October 28, 2020
As President Trump and Democratic nominee Joe Biden argue about how their policies would change the future of the oil industry, a handful of states are set to hold elections next week that could do as much or more to shape the nation’s energy future, analysts say according to an October 27, 2020 EnergyWire report.
“There’s going to be no federal policy, they’ll be debating it for at least the next few years,” Tom Sanzillo, finance director at the Institute for Energy Economics and Financial Analysis, said about the impact of next week’s presidential election. “The real work is at the state and local level.”
Here’s a look at four state fights to watch next week that could sway the U.S. oil and gas industry:
Bloomberg and a regulator fight
The oddly named Railroad Commission oversees oil and gas production in Texas, making it one of the most important state regulators in the country. The three commissioners serve six-year terms, with one member elected every two years.
Chrysta Castañeda, the Democrat in the race for this year’s only open seat, raised $3.7 million in the most recent reporting period, including $2.6 million from Bloomberg. The cash has allowed her to run ads statewide.
“Mike Bloomberg’s committed to the environment, and this is the most important environmental race in the country,” Castañeda said in an interview.
If Castañeda wins, it would be a symbolic victory for the Democrats, who haven’t won a statewide election in more than 20 years, and it could lead to long-term policy changes on the three-member commission. The Republican candidate, Jim Wright, beat the incumbent commissioner, Ryan Sitton, in the GOP primary. He’s had to deal with lawsuits accusing him of fraud in an oil field business.
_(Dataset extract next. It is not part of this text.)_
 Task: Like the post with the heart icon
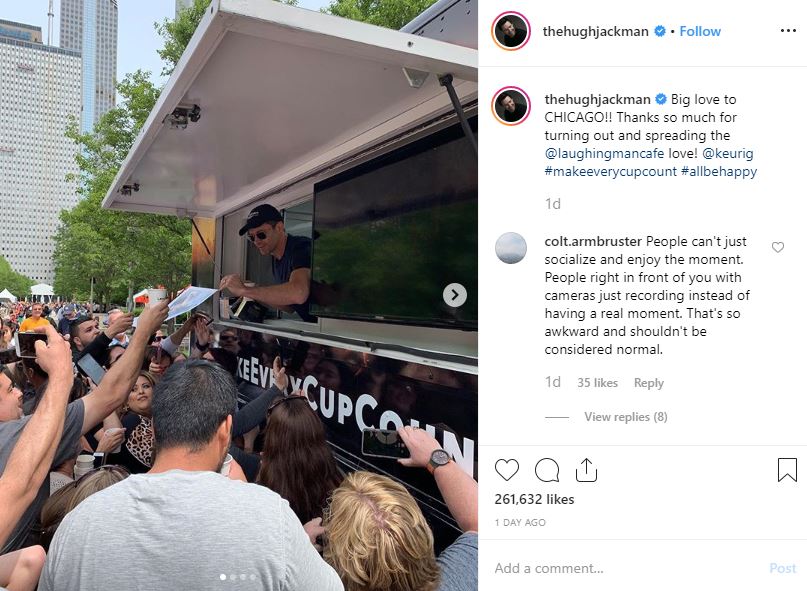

Wright has warned that Democratic policies, including climate change regulations and incentives for green energy, threaten Texas’ oil-dependent economy. He’s advocated for industry-friendly solutions to gas flaring, like pipeline construction and loosened regulations.
A Texas Flip
Texas’ wave of voter turnout, driven in part by young, Black and Latino voters, could carry down to the state Legislature.
About 7.4 million people have cast early ballots, about 82% of the total turnout in 2016 — with a week left before Election Day, according to the U.S. Elections Project, a tracking system run by the University of Florida.
Republicans have controlled both chambers of the Legislature since 2003. But Democrats picked up several Statehouse seats in 2018 and need nine more to take control of the lower chamber. Polls show Trump with a narrow lead over Biden statewide, but Biden is popular in suburban areas where Democrats made their gains in 2018.
A Democratic win of the state House of Representatives could have long-lasting implications.
“You would definitely see the Democrats having a seat at the table instead of being on the menu,” said Brandon Rottinghaus, a political science professor at the University of Houston who watches Texas politics.
Pennsylvania
Pennsylvania’s government has been divided between Democratic Gov. Tom Wolf and the Republican-controlled Legislature since Wolf was elected in 2014.
Biden is leading in the polls, and early voting is surging in Democratic strongholds like Philadelphia. Early voting shows Democrats with a 3-to-1 advantage over Republicans, according to the U.S. Elections Project. That could give Democrats a chance at capturing either the state House or Senate, said Terry Madonna, who runs the Franklin & Marshall College poll.
That, in turn, would give Wolf more legislative support in his push to control climate-warming emissions from the gas industry and to pass a severance tax on gas production. The GOP-controlled Legislature has voted down Wolf’s gas tax proposal every year since he took office (Energywire, Feb. 18). Pennsylvania is the only major gas-producing state without a tax on production. Instead, the state collects an annual fee on each well, with most of the money going to local communities affected by drilling.
Trump, Biden and fracking
Biden’s pledge to stop fracking on federal property wouldn’t do much to slow down overall U.S. oil production, because most drilling happens on private property. But it could have an outsize effect on states like New Mexico and North Dakota.
New Mexico, the third biggest oil-producing state, gets about half its oil production from federal land, mostly in the Permian Basin. Most of its production growth has come from the boom in hydraulic fracturing, the formal name for fracking.
So far, Biden hasn’t been clear on whether he’d stop leasing property for fracking or whether he’d stop issuing permits for individual oil and gas wells, said Robert McEntyre, a spokesman for the New Mexico Oil and Gas Association.
“A ban on permitting would bring activity on federal lands essentially to a halt,” McEntyre said.
In North Dakota, state officials are seeing a rush to drill on the Fort Berthold Indian Reservation, because of the potential for a change in federal drilling policy.
The reservation produces more than 20% of the oil in the Bakken Shale field, and parts of it are overseen by the Bureau of Indian Affairs as a trustee for the Mandan, Hidatsa and Arikara tribes.
“Everyone who has a federal permit in hand is drilling a well while the drilling is good,” state Department of Mineral Resources Director Lynn Helms said on an Oct. 16 conference call.
What this means to you
State elections in Texas, Pennsylvania, New Mexico and North Dakota could do much to shape the nation’s energy future according to analysts.